— Start of Article —
I like Winkwell. On one side of a very narrow lane is a boatyard always with a number of narrowboats either moored or being worked on, on the other is a pub snuggling into the landscape, with plenty of seating alongside the canal. What can be finer than sitting out on a summers day drinking beer and watching people at leisure passing-by on the footpath or in barges. The bridge adds to the fun because it it is electrically operated and swings open to let the boats through; and there is nothing like a piece of working machinery to awaken little boy within.
However the road is problem if there are cars going in opposite directions as passing is either impossible or awkward and the bridge is definitely only wide enough one. Today the problem was dramatic.
It started when I was crossing the bridge and I had just about reached the other side when I was met by an on-coming car. It did not slow down in the slightest, or make any other adjustment but carried on, going just a little bit too fast. I had to move quickly to one side to avoid being squished and as I was thinking dark thoughts about the manners of the driver I heard the crunchy tyre-noise of cars breaking very hard. The car that had passed me was stopped with its nose level with the other end of the bridge, two inches away was the nose of another car, which must also have been going too fast.
— End of Article —
— Start of Supplied data —
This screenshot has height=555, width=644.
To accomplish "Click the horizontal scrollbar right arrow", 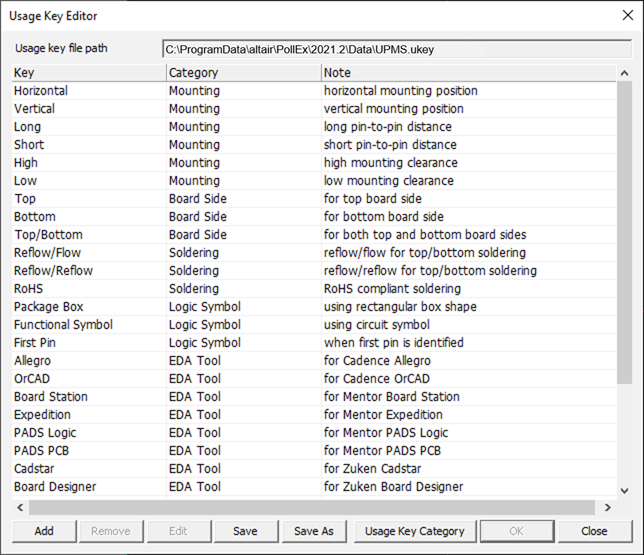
— End of Supplied data —
**To-do list:**
A – According to the Winkwell account, how does the bridge let boats through?
B – List every kind of vehicle or boat named in the Winkwell account.
C – Carry on the Winkwell account from its final sentence, keeping its first-person voice.

**Responses per task:**
A – It is electrically operated and swings open.

B – narrowboats, barges, cars

C –
The driver of the car that had passed me (lets call him Fiat Man) jumped out and started swearing saying that he had the right of way because he was on the bridge. The other one (Chrysler Man) responded by saying that was stupid and it was more difficult for him to back up to the main road. They faced up to each other ; swearing. Chrysler Man was about 60, with grey hair and leathery skin and tough looking. He was solidly built with a gravelly London accent - imagine him being played by Ray Winston.
"If you want to fuck with me then you'd better be prepared to be wet. Because that is where'd you'd be - In The Water!" he said with utter conviction.
Although Fiat man was probably twenty years younger I didn't fancy his chances. He was agitated rather than threatening - all over the place. His clothes were odd , a polo top over what like his pyjama bottoms, and all in all he had the look of someone for whom life was becoming a bit much. He turned round took the keys out of the ignition and for one hugely pleasurable moment I thought he was going to hurl them into the water to spite everybody. Instead he just leaned over the railings and looked at the water - who knows what he was thinking.
The stand-off continued. Cars drove up and then turned round as they realised it would be quicker for them to take a loop. I had a brief chat with one of the nearby householders who shrugged his shoulders and went in. Everybody else alongside the canal was just looked-on, as I did. Then the running instinct cut-in and told me I couldn't be hang around any longer as I was only halfway and so I toddled off. For all I know they are still there.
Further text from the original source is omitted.